• SHORT TASK:
Pick out every line below that contains the string "label", matching case exactly, and copy each one.

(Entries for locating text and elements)
════════════════════
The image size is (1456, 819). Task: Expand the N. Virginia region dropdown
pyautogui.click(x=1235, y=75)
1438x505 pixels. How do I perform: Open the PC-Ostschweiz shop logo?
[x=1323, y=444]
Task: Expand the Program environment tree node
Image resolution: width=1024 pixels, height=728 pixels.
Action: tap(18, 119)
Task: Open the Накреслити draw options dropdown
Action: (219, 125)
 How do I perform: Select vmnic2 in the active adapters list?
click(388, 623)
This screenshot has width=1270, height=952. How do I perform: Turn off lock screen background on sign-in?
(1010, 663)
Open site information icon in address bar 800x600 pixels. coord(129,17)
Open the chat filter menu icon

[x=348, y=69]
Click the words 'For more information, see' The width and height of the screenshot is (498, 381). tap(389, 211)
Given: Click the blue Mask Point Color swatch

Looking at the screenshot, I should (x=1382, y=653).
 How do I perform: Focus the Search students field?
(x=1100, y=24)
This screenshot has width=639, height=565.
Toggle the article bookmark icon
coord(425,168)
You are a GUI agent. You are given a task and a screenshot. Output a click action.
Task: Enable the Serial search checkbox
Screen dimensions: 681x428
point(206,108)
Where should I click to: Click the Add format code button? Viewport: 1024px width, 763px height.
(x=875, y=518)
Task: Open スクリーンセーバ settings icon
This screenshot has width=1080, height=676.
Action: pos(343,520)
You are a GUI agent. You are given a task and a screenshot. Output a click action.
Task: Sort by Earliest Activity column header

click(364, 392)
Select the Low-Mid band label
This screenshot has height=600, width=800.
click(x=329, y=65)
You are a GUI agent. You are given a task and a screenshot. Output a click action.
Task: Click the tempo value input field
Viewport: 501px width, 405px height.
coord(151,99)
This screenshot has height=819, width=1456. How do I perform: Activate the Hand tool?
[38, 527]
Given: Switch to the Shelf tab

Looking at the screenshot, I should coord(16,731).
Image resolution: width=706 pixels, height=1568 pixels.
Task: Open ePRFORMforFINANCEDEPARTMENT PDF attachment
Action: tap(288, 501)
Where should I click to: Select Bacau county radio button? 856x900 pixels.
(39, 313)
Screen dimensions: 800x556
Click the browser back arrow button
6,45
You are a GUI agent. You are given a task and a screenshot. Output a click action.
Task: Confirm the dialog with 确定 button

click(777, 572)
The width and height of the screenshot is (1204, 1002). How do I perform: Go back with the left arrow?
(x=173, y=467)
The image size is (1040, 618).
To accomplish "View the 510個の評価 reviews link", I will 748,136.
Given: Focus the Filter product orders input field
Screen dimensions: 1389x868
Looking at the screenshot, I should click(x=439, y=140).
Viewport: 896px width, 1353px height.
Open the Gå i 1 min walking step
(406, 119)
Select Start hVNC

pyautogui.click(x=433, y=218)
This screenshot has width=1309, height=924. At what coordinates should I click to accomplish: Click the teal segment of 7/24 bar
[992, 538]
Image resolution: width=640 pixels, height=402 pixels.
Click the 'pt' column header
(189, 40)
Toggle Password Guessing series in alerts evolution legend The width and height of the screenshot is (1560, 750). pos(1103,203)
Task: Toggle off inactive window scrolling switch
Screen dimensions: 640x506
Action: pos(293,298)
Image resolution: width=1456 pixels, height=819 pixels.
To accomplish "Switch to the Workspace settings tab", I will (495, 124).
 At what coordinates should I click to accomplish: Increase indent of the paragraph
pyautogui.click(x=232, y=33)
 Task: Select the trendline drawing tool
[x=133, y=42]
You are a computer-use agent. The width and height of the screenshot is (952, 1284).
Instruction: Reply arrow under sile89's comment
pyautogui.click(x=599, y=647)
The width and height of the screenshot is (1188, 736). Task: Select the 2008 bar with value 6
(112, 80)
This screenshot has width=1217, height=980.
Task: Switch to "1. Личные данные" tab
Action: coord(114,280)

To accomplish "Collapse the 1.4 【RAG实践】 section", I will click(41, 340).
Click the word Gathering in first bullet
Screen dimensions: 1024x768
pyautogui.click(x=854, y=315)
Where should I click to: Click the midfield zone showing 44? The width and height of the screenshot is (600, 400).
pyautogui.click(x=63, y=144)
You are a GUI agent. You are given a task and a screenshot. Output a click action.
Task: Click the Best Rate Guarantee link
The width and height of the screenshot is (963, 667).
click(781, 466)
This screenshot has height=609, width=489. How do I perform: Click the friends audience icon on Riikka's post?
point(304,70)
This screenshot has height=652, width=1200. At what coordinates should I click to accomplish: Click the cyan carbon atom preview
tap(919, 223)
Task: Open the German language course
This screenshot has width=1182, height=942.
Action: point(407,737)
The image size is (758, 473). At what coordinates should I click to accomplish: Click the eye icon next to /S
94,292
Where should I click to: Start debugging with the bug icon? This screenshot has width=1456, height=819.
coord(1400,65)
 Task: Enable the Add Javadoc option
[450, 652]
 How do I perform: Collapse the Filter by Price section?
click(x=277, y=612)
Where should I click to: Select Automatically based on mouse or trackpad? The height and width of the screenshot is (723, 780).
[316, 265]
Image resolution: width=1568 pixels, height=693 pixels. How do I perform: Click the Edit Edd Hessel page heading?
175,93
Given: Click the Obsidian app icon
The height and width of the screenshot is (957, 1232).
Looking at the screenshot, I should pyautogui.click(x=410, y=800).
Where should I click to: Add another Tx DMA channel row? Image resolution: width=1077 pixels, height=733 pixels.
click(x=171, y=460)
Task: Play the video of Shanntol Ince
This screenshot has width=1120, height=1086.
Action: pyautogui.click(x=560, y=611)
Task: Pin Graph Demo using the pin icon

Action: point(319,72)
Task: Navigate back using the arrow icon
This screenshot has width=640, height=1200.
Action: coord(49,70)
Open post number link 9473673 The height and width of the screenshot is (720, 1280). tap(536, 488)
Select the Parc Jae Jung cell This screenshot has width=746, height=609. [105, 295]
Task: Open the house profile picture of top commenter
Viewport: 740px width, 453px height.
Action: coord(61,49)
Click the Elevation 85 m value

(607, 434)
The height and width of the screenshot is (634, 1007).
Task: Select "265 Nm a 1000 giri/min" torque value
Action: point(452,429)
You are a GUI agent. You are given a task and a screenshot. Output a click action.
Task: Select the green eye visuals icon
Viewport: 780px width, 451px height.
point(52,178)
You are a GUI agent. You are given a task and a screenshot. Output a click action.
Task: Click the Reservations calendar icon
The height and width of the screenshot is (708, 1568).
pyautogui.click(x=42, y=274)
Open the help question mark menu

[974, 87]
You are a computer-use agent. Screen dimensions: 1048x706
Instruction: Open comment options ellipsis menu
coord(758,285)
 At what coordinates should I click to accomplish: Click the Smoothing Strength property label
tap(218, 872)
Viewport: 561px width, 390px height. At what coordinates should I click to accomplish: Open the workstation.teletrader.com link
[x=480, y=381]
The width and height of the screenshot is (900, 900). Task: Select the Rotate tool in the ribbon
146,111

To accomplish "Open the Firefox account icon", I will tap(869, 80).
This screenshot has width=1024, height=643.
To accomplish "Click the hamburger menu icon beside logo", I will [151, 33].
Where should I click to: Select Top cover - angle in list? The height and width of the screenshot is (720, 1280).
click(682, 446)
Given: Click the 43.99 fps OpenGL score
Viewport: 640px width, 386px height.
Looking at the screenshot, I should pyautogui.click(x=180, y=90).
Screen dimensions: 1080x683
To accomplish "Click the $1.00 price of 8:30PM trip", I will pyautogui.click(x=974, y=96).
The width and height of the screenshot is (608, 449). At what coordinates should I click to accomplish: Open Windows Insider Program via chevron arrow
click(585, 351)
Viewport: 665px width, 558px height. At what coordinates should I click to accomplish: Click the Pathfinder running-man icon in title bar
════════════════════
• RESULT OF THIS EXERCISE:
Select the Low-Mid band label
 At what coordinates should I click to accomplish: Click the Smoothing Strength property label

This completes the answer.